Nu geen verweer wordt gevoerd en de vordering de kantonrechter niet onrechtmatig of ongegrond voorkomt, wordt de gevorderde ontruiming toegewezen, met dien verstande dat de termijn voor ontruiming wordt gesteld op 14 dagen na betekening van dit vonnis. De gevorderde huurachterstand, incassokosten en toekomstige huurtermijnen worden eveneens toegewezen.
2.5.
De gevorderde dwangsom wordt afgewezen. Gelet op het feit dat de verhuurder met de toewijzing van de veroordeling tot ontruiming reeds een titel heeft om zelf, via de weg van de reële executie, tot gedwongen ontruiming over te gaan, dient zij te onderbouwen op grond waarvan een extra prikkel om tot ontruiming over te gaan in de vorm van een op te leggen dwangsom nodig is.
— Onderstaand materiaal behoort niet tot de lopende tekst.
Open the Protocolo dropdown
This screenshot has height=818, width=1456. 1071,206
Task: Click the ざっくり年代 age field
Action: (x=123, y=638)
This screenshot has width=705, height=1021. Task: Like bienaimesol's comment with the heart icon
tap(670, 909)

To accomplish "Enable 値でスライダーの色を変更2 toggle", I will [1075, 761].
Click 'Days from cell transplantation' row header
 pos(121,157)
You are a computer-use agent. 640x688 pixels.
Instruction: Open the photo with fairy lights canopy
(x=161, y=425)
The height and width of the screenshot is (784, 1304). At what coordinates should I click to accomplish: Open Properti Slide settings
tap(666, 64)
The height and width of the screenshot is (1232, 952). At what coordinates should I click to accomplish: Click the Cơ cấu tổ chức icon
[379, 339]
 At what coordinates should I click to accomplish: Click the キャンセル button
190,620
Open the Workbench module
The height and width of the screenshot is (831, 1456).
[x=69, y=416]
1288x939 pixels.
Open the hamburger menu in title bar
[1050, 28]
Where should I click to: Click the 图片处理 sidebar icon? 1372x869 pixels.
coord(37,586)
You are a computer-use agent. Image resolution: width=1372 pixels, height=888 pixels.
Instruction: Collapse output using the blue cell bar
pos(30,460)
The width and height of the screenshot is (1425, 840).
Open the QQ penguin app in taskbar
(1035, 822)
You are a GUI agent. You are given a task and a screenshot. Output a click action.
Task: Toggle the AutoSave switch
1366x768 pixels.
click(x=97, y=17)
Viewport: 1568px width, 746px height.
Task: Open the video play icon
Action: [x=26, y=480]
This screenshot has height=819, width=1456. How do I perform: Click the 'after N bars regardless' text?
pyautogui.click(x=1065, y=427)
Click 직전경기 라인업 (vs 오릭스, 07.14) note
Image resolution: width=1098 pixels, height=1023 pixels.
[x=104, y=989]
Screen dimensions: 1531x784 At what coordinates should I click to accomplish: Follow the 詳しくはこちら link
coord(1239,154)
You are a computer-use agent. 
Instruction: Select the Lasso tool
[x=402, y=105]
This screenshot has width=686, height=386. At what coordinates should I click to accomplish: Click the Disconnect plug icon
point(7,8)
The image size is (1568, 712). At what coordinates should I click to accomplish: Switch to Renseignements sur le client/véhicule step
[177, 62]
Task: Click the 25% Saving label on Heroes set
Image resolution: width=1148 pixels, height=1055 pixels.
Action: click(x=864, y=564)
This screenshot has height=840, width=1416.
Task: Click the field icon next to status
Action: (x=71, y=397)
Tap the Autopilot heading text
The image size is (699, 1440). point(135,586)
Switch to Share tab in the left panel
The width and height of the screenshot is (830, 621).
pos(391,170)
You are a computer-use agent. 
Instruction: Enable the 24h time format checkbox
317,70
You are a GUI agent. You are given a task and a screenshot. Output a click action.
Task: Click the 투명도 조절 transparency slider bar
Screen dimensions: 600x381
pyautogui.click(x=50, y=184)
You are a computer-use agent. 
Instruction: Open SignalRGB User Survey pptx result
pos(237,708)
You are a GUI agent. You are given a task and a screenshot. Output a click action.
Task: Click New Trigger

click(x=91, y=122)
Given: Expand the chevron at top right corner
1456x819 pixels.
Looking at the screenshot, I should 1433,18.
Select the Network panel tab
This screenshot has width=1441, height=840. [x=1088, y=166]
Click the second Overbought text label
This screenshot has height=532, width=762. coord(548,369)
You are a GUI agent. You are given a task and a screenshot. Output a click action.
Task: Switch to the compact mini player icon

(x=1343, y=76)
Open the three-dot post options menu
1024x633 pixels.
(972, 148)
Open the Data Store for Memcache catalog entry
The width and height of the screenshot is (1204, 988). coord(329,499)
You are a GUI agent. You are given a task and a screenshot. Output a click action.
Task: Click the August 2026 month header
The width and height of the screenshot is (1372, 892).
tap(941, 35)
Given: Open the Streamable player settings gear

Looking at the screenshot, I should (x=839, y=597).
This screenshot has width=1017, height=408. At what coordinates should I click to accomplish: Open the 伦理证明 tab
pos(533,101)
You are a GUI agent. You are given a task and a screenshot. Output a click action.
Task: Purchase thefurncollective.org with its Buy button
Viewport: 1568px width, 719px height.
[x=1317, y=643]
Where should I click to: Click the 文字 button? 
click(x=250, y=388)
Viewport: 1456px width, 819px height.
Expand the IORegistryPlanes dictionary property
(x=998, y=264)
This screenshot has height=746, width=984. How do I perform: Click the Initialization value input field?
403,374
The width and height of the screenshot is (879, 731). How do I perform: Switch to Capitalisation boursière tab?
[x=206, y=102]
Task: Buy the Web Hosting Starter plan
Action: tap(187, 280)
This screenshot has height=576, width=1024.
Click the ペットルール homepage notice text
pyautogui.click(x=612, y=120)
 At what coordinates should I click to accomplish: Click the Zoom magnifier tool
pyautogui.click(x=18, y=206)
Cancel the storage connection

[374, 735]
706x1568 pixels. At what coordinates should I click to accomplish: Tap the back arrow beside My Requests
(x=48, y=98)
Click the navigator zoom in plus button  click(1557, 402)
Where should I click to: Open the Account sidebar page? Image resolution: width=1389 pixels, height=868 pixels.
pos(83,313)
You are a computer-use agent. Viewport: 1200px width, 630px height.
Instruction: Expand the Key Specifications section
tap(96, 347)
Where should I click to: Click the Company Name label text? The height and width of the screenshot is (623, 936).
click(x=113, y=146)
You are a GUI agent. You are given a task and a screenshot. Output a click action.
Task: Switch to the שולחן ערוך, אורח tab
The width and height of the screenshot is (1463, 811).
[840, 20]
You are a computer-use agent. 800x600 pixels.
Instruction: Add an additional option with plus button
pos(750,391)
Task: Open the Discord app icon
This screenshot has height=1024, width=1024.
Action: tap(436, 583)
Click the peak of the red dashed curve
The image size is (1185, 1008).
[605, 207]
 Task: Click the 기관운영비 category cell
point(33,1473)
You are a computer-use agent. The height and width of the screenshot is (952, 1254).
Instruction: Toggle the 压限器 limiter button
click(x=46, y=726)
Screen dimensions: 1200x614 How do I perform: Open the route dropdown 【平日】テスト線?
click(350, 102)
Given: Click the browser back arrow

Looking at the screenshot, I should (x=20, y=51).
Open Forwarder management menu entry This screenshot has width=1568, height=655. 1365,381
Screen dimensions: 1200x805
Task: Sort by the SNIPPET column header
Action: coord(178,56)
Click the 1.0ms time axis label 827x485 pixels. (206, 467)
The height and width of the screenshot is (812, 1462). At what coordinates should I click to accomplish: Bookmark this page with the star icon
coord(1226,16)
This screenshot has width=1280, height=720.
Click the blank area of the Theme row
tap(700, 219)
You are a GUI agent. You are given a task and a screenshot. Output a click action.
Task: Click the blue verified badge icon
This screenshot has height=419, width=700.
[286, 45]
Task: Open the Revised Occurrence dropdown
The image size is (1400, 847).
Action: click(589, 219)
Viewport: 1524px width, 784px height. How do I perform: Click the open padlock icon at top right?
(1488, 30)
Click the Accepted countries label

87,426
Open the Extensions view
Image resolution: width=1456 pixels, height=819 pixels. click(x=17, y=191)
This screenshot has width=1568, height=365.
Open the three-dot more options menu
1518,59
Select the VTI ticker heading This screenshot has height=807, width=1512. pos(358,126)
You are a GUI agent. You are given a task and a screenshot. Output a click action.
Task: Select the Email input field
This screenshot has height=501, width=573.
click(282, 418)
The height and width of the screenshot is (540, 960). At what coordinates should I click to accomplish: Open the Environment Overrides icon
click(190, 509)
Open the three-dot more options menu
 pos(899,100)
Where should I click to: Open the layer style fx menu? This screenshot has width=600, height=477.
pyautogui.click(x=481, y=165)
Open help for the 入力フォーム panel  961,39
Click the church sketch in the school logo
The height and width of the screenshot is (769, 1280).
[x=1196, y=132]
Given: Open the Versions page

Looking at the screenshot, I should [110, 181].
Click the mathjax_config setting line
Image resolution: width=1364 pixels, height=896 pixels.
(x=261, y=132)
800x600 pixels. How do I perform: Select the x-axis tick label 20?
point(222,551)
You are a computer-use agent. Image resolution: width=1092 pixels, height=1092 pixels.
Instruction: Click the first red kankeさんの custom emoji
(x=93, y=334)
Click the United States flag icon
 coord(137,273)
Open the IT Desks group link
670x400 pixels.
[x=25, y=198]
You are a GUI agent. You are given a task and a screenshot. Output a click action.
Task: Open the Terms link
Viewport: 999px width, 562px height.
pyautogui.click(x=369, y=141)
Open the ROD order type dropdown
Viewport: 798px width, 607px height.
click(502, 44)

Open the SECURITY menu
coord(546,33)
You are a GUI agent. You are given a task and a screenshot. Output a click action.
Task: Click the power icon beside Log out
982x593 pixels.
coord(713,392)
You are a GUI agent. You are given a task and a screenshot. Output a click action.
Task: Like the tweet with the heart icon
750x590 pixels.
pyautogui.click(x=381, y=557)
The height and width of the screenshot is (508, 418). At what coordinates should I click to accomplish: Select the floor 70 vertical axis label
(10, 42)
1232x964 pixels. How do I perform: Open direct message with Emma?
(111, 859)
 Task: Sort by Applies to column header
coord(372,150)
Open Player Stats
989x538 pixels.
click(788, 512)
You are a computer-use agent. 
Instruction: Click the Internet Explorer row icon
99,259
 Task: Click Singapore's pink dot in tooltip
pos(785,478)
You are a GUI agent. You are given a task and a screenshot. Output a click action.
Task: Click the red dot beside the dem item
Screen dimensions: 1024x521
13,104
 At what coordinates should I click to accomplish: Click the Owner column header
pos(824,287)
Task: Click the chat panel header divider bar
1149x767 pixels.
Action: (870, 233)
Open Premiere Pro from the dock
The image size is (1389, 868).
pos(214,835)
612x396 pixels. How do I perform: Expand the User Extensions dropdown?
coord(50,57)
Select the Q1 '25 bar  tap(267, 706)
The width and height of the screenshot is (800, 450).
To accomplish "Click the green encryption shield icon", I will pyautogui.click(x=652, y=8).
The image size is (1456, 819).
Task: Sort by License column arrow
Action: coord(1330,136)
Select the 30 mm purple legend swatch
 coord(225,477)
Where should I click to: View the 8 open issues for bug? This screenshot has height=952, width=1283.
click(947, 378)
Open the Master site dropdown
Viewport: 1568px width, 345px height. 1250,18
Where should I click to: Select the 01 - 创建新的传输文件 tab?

Voor zo ver De Alliantie aan haar vordering tot het opleggen van een dwangsom ten grondslag legt dat zij de dwangsom wenst aan te wenden om de extra kosten die met een ontruiming gemoeid op de huurder te verhalen, wijst de kantonrechter deze af, omdat het al dan niet opleggen van een dwangsom het (eventuele) recht op schadevergoeding onverlet laat en de dwangsom niet bedoeld is als voorschot op schadevergoeding.
2.6.
De Alliantie heeft tevens een vergoeding voor de kosten voor de ontruiming van het gehuurde gevorderd. De kantonrechter is van oordeel dat dit onderdeel van de vordering afgewezen dient te worden. Ingevolge artikel 237 lid 3 Rv wordt het bedrag van de kosten waarin de verliezende partij wordt veroordeeld bij het vonnis vastgesteld, voor zover die kosten vóór de uitspraak zijn gemaakt. Daarvan is bij ontruimingskosten geen sprake; dit zijn immers kosten die ná het ontruimingsvonnis (mogelijk) worden gemaakt. Ten tijde van het ontruimingsvonnis staat immers nog niet vast of deze kosten zullen worden gemaakt en zo ja, in welke omvang. De Alliantie zal derhalve een afzonderlijke executoriale titel moeten verwerven voor het verhaal van de executiekosten, bestaande uit een veroordeling tot betaling van die kosten.
2.7.
[gedaagde]
zal als de in het ongelijk gestelde partij in de proceskosten worden veroordeeld. De kosten aan de zijde van De Alliantie worden begroot op:
- dagvaarding € 94,08
- griffierecht € 471,00
- salaris gemachtigde € 400,00
Totaal € 965,08
2.8.
De nakosten worden toegewezen zoals hierna vermeld.
De kantonrechter:
geeft de volgende onmiddellijke voorziening:
veroordeelt
[gedaagde]
om de onroerende zaak aan de
[adres]
te
[woonplaats]
met al wie en al wat zich daarin vanwege
[gedaagde]
bevindt binnen 14 dagen na de betekening van dit vonnis te ontruimen en te verlaten en met overgifte van de sleutels geheel ter vrije beschikking van De Alliantie te stellen;
veroordeelt
[gedaagde]
om tegen bewijs van kwijting te betalen aan De Alliantie:
1e. € 2.323,67 ter zake van achterstallige huur tot en met juli 2015 met de wettelijke rente over dit bedrag vanaf 12 juli 2016 over dit bedrag tot de dag van voldoening;
2e. € 336,96 ter zake van buitengerechtelijke incassokosten;
3e. € 467,12 voor elke maand of gedeelte van een maand, gelegen tussen 1 augustus 2016 en de daadwerkelijke ontruiming;
veroordeelt
[gedaagde]
tot betaling van de proceskosten aan de zijde van De Alliantie, tot de uitspraak van dit vonnis begroot op € 965,08, waarin begrepen € 400,00 aan salaris gemachtigde;
veroordeelt
[gedaagde]
, onder de voorwaarde dat hij niet binnen 14 dagen na aanschrijving door De Alliantie volledig aan dit vonnis voldoet, in de na dit vonnis ontstane kosten, begroot op:
- € 100,00 aan salaris gemachtigde;
- te vermeerderen, indien betekening van het vonnis heeft plaatsgevonden, met de explootkosten van betekening van het vonnis;
verklaart dit vonnis uitvoerbaar bij voorraad;
wijst het meer of anders gevorderde af.
Dit vonnis is gewezen door mr. P.S. Elkhuizen-Koopmans, kantonrechter, en is in het openbaar uitgesproken op 3 augustus 2016.